Dataset records:
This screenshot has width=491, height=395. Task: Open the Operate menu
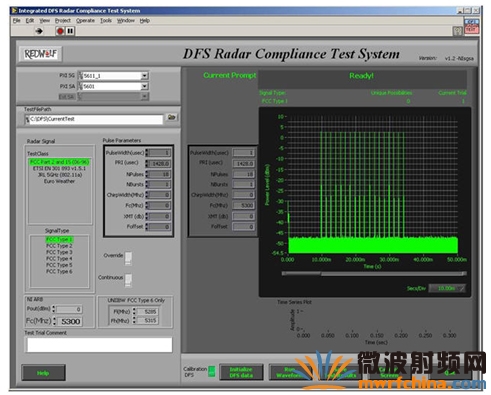[85, 21]
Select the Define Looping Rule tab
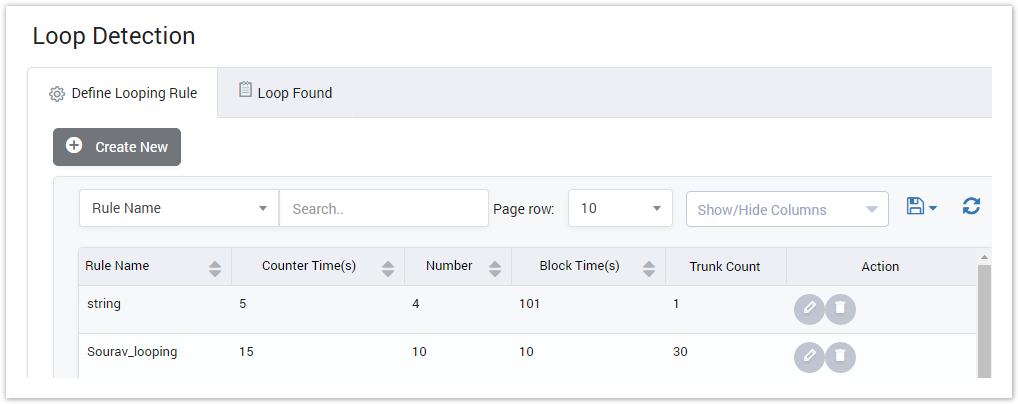Viewport: 1018px width, 404px height. (123, 94)
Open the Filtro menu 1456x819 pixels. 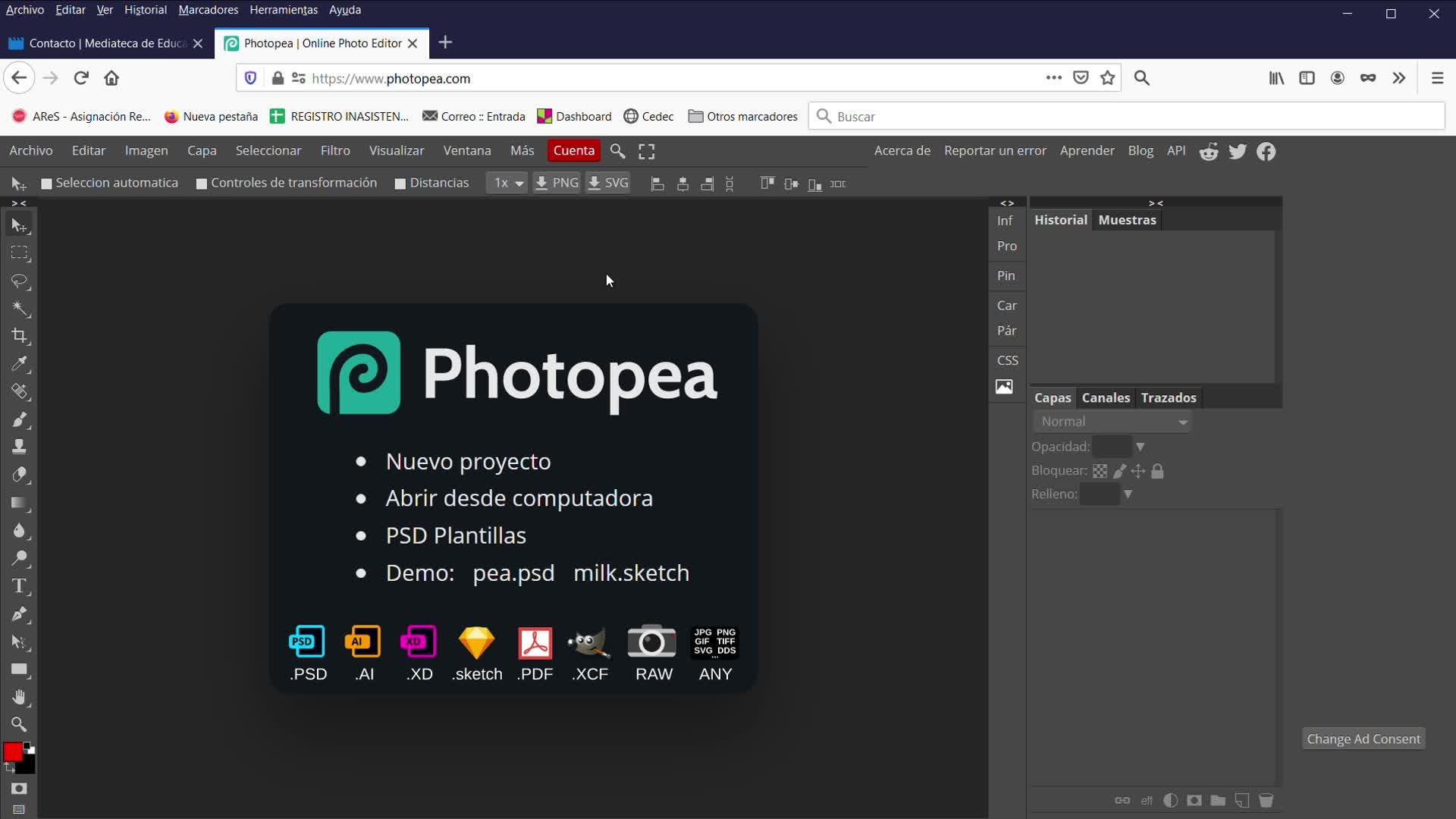click(335, 151)
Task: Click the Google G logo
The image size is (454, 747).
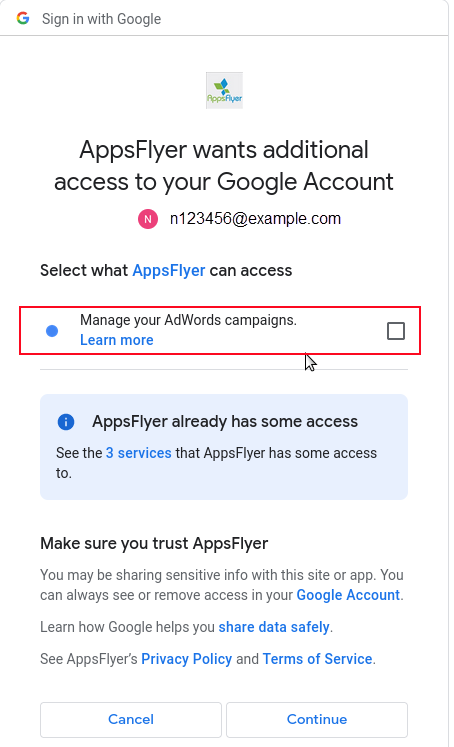Action: 23,19
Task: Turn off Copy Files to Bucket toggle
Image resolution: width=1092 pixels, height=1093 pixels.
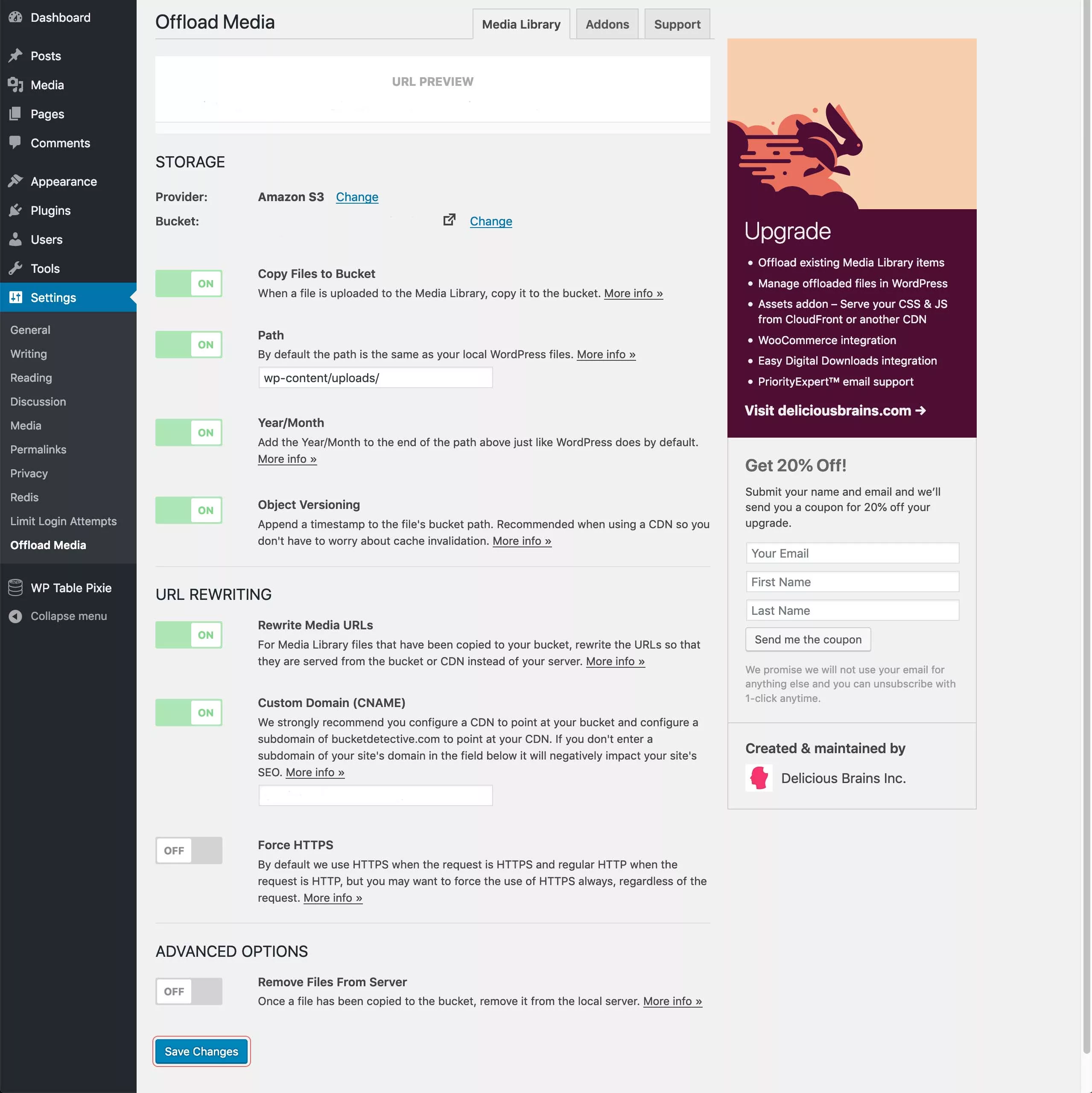Action: click(188, 283)
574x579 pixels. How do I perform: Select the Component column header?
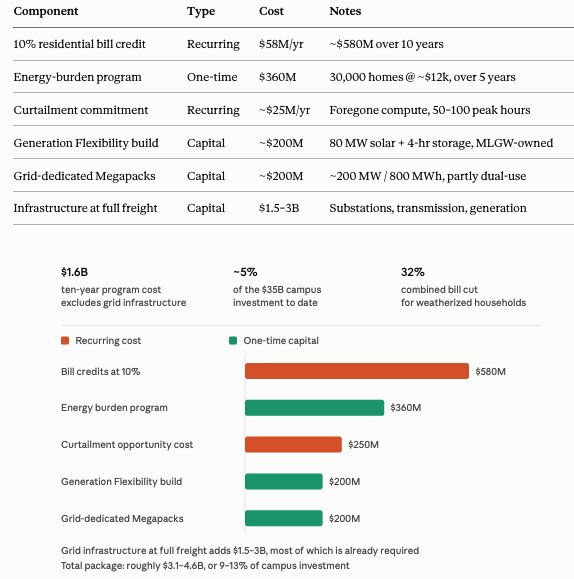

Work to do >> Rescale the data between the line holding "Task: Turn off Copy Files to Bucket toggle" and the end of the records, inclusive, writing all those lines again with the requests included, and multiply every coordinate in the answers by 1.6, rounding to whole numbers with halves going up. Leave the pictures out of your answer.

Result of the exercise >>
Task: Turn off Copy Files to Bucket toggle
Image resolution: width=1092 pixels, height=1093 pixels.
Action: click(301, 453)
574x579 pixels. How do I perform: Select the Component column header?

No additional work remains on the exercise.